5 Comments
User's avatar
Rob's avatar

Being rather ancient (a caveman perhaps?), I can remember the days of Dialog where you could interrogate hundreds of databases pretty much using the same search syntax.

That was very handy obviously (although the timed costs for searching were quite stressful)

Pascal Martinolli's avatar

Excellent post ! At Université de Montréal we made a BINGO to list all the questions to ask yourself about the features of genAI for document retrieval (in French) : https://boite-outils.bib.umontreal.ca/ld.php?content_id=37726345

Aaron Tay's avatar

Very nice. This is somewhat similar to my older post on questions to ask when testing AI academic search engines: https://aarontay.substack.com/p/testing-ai-academic-search-engines-what

A lot of the issues in your table are genuinely new problems unique to the 2023+ generation of "AI-powered tools" — the explosion of retrieval techniques beyond just lexical search + learning-to-rank means users now have zero sense of how their query input is actually used.
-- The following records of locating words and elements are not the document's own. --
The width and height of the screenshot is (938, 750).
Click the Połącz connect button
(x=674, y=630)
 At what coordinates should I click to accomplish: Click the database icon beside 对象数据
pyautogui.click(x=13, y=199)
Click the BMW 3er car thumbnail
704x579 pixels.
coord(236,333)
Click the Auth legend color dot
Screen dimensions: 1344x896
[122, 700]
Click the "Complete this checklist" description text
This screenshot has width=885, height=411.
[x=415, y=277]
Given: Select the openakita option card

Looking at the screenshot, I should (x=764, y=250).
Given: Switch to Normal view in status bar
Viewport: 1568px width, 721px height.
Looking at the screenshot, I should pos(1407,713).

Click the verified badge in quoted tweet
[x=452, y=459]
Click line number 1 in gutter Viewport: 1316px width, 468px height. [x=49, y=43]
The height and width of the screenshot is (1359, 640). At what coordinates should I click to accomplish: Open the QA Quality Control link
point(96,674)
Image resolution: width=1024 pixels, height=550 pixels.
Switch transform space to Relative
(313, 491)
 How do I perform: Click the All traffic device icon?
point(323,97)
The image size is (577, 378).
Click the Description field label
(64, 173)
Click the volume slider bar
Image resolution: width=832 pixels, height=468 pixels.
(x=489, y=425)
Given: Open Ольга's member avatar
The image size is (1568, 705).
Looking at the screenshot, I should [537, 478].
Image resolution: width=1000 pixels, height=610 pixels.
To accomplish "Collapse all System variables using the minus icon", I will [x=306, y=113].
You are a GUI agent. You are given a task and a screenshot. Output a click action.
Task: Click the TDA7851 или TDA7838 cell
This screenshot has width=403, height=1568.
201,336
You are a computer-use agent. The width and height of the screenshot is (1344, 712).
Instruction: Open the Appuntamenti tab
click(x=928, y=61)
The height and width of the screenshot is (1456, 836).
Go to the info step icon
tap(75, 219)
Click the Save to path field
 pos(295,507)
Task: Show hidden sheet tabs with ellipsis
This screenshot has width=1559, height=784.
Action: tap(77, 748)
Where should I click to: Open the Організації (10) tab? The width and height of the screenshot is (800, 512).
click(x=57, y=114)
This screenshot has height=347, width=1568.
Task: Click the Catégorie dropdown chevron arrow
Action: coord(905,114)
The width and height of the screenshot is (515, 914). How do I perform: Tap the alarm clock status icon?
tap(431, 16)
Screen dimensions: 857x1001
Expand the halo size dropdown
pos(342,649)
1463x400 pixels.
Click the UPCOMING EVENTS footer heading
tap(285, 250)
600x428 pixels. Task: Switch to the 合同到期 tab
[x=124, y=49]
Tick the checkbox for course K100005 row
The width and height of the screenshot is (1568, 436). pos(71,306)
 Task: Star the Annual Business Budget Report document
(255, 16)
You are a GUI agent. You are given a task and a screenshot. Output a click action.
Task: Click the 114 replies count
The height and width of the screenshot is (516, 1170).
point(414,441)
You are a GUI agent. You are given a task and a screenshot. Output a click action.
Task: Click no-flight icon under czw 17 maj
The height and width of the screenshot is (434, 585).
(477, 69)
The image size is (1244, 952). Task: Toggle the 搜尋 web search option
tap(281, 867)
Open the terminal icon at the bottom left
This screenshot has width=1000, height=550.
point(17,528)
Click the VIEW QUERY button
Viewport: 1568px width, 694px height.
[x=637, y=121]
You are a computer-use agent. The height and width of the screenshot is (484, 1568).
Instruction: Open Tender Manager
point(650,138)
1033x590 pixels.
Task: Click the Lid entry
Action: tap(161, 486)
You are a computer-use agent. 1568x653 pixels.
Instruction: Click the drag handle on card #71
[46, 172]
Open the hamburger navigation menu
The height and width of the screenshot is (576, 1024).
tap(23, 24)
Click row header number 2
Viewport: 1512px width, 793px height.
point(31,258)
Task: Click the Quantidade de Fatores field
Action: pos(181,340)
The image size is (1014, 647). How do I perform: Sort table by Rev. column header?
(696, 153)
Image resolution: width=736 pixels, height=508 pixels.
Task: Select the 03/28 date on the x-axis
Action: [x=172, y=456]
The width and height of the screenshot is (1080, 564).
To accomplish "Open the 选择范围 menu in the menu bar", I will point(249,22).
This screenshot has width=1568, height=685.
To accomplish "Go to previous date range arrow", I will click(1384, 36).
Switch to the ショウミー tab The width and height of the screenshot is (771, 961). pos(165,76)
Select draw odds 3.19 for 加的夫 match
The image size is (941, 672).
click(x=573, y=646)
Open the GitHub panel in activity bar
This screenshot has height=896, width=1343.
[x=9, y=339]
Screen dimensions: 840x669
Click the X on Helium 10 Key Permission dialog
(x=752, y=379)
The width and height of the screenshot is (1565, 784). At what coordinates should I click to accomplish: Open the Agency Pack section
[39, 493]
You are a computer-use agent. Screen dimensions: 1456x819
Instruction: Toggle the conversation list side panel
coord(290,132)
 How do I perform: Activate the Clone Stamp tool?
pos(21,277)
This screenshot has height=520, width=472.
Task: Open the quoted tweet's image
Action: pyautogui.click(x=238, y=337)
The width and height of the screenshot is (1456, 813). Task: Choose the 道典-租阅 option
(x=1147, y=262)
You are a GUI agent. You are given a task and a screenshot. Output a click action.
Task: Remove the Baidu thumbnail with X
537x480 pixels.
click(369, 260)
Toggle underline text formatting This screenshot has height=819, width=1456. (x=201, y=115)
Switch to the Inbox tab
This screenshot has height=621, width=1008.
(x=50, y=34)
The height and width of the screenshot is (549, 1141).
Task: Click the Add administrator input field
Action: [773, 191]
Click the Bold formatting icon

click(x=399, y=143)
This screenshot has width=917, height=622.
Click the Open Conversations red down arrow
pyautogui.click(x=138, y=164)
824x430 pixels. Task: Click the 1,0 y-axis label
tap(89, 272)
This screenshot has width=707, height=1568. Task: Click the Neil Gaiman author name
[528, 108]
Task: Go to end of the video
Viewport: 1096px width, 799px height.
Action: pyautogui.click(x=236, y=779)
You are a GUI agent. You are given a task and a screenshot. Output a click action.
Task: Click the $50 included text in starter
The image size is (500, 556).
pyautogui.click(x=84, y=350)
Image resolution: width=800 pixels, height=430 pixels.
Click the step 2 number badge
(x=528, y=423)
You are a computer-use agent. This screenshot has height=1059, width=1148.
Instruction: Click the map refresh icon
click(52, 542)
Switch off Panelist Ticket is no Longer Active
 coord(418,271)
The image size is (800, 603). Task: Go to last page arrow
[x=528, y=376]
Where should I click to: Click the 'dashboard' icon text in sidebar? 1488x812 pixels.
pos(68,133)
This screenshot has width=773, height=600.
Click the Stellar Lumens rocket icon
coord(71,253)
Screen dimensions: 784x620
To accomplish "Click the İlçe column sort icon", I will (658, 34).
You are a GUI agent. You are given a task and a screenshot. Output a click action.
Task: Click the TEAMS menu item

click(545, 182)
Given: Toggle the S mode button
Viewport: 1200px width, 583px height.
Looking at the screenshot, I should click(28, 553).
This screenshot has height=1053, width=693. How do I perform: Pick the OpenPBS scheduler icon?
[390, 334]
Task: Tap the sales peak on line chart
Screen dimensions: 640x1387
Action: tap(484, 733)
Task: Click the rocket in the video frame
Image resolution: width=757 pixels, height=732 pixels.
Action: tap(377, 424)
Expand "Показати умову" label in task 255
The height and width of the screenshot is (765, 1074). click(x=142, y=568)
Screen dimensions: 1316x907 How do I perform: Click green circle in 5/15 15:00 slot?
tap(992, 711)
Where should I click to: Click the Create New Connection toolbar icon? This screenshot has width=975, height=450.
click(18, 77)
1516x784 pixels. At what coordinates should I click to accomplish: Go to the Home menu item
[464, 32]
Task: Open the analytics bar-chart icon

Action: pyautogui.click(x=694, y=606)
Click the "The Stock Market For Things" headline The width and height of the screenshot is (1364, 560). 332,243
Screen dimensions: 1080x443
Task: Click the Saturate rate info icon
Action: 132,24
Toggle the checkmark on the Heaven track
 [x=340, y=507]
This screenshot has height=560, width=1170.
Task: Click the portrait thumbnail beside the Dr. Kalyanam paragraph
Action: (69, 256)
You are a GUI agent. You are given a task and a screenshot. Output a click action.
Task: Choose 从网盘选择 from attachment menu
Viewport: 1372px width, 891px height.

I'd call this retrieval opacity, which covers both query manipulation and the methodology black box.

And then there's all the generative synthesis and agentic stuff on top of that.

That said, some of these problems arguably pre-date the current wave. Not knowing what's in the index, results throwing up retracted works that aren't properly labelled — these stem from the shift toward inclusive rather than exclusive indexes.

Google Scholar, Lens, Dimensions, OpenAlex (formerly MAG), Semantic Scholar — they all had these Corpus/index opacity issues before "gen AI" entered the picture.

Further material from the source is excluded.